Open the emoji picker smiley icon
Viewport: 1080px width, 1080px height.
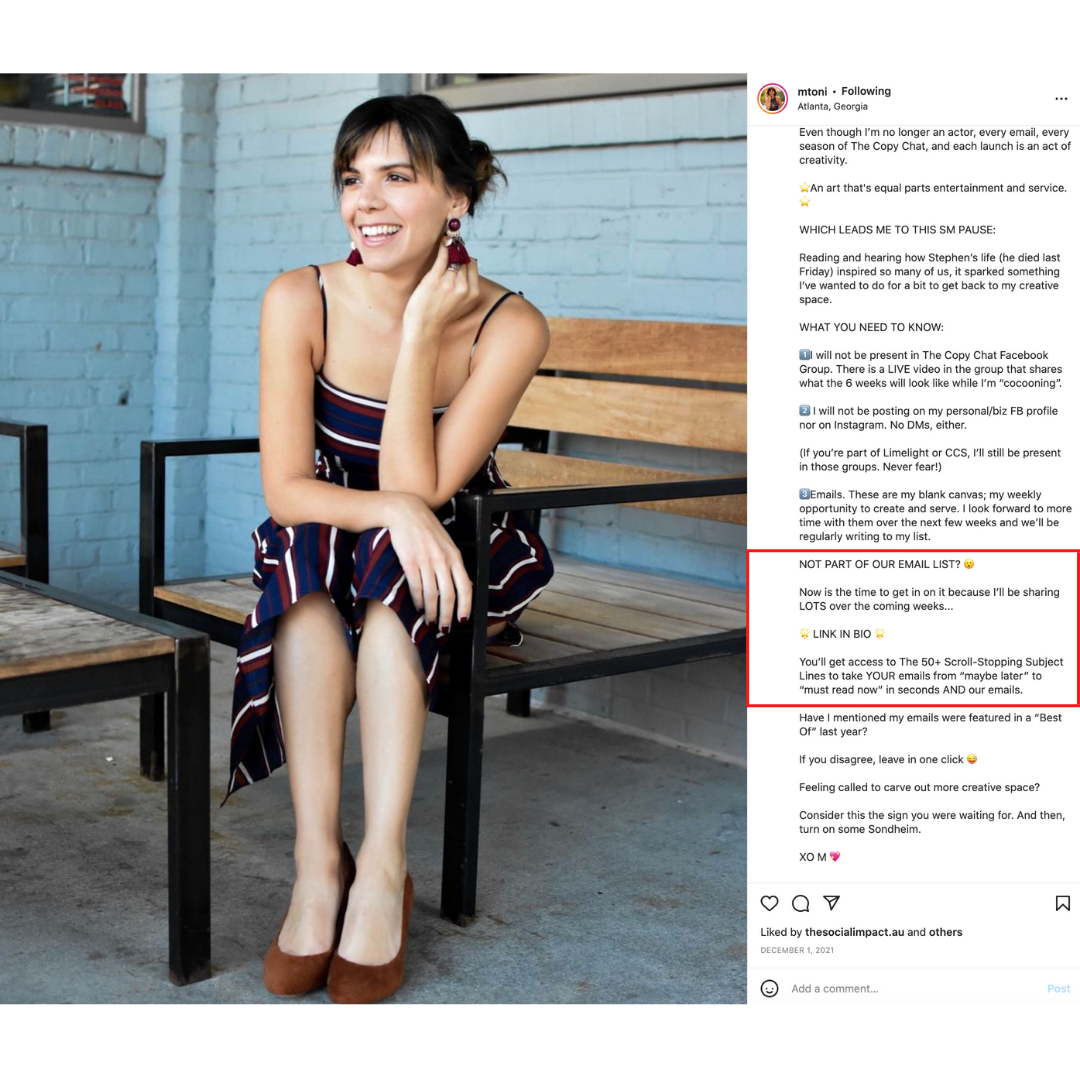pos(769,988)
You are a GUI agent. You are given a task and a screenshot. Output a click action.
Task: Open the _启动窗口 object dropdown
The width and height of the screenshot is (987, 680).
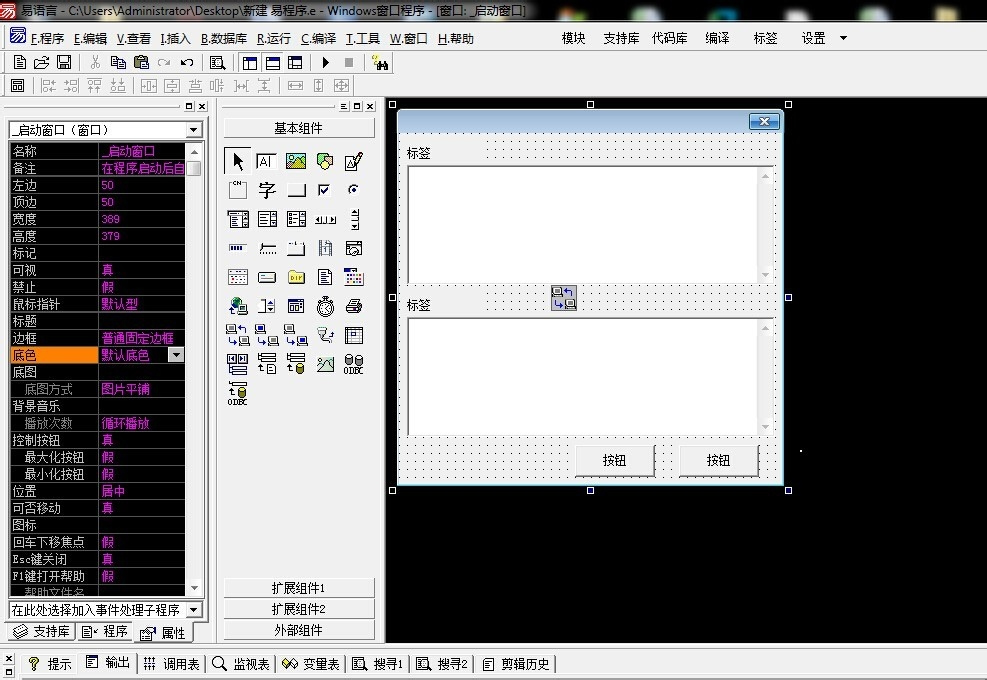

########

## [Task prompt]
Rewrite the data above as a numbered list, one line per item, skipping any blank lines and leaving out the pictures.

## [Task answer]
1. Open the emoji picker smiley icon
2. Viewport: 1080px width, 1080px height.
3. pos(769,988)
4. You are a GUI agent. You are given a task and a screenshot. Output a click action.
5. Task: Open the _启动窗口 object dropdown
6. The width and height of the screenshot is (987, 680).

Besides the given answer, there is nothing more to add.